Whitmer Central High School was notorious for its meddling
teachers.
“Sweet,” Dalton said as he passed my phone back to me. “Don’t
forget to text me, right? So I can have your number, I mean.”
Quickly, I tapped out a message on my phone and sent it to him.
The only way to not have Dalton bugging me about it forever was to
get it over with immediately.
“Done,” I said.
Dalton’s pocket buzzed and vibrated. He smiled down at the
sound.
Poor guy.
“Don’t forget to save it,” I said. “I only give my number out once.”
I was mostly teasing, but in Dalton’s case, I wasn’t so sure if I was
teasing or not.
“All right.”
Dalton pulled his phone from his pocket as he stood from the
planter.
“See you in first, man,” Dalton said.
He was absolutely beaming as he stared down at his phone,
tapping away at the screen as he walked into school blindly.
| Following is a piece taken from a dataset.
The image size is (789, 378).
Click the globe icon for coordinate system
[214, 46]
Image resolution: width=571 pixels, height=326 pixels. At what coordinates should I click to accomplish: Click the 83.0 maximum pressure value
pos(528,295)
I fully
expected to hear a crash behind me, then turn around to find that
he walked directly into one of the concrete pillars. Or another
student. Luckily, no sound followed his exit, and I felt sure that
Dalton had safely made his way into school. I turned my attention
back to my two traitorous friends walking toward me.
“Assholes,” I whispered as they approached, still in slow-mo
mode.
Nick cackled loudly and Callie merely shrugged, flipping her blonde
hair off of her shoulder. Obviously, the two of them had seen my
predicament and chose to let things play out instead of saving me
from my new music-sharing buddy.
“Dalton Ellis your new buddy?” Nick cooed. “You guys gonna have
sleepovers and make pillow forts and shit now? Talk about horses
and kitty cats and eat Totino’s Pizza Rolls while you listen to Taylor
Swift?”
Callie and I both stared at Nick.
“What?” He asked.
“That was oddly specific,” I said.
“It was a chilling portrait of a psychopath who has spent too much
time alone over Winter break,” Callie added. “Hey, Judith?”
Nick rolled his eyes as Callie turned her attention to me.
“Yeah?” I stood from the planter and swiped my hands over my
butt, dusting off the seat of my jeans.
“Your roots are touched up,” Callie said. “Nice.”
“Thanks.” I frowned. “Why are you being nice?”
“Fine.” Callie shrugged. “Your hair looks like a flamingo gang bang.
Happy?”
Nick cackled as he and Callie started to walk towards the front
entrance.
“Wait, guys.” I stopped them. “Joey’s not here yet.”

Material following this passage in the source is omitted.